Sharpen Up features group and one-on-one training sessions. Three grocery deliveries of ingredients are used for recipes throughout the program that are tailored to allergies, cultural sensitives, preferences, and seasonal availability. In less than a year, Sharpen UP has become essential to food literacy for youth development and will continue long after we conquer Covid-19.

InterNational Projects

The Geo 2030 Bamboo Ark and Vela Mola Sail

Photos: Lucie Machin

In partnership with Geoversity, CityKids has produced a one-of-a-kind Vela Mola Sail for the gathering of COP 26, the United Nations Climate Change Conference that took place in Glasgow, November 2021. 

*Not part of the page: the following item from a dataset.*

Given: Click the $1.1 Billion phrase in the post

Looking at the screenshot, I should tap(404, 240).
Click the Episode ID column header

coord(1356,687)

The GEO 2030 BAMBOO ARK is a global campaign for biocultural leadership and living design for sustainability in harmony with nature. Leading the charge to COP 26 were Indigenous Guna leaders from Panama Iniquilipi Chiari and Agar Iklenia Tejada who powerfully invoked a message to the community in Glosgow to “join us in growing the skills and the network of empowered activists we need to survive and create the world we want.”

 

Under Agar's leadership, 37 women have handsewn the largest “mola” ever created (a traditional cloth appliqué unique to the Guna people) to trailblaze COP26. The Mola Sail is a 40 square meter rendering of the Bamboo Ark’s sail as a mola made by women from GunaYala, one of the three autonomous territories in Panama of the Guna people, with densely- populated island communities imperiled by a rising sea. “For me” explains Agar, “the Mola Sail represents the origin of my people’s identity as a Guna nation. It symbolizes our deep caring of our Mother the Earth with its honoring of the sky, sun, water, earth and of all living beings. It’s the sail that unites us and moves us forward in our fight for the forests, rivers and oceans of our Mother.”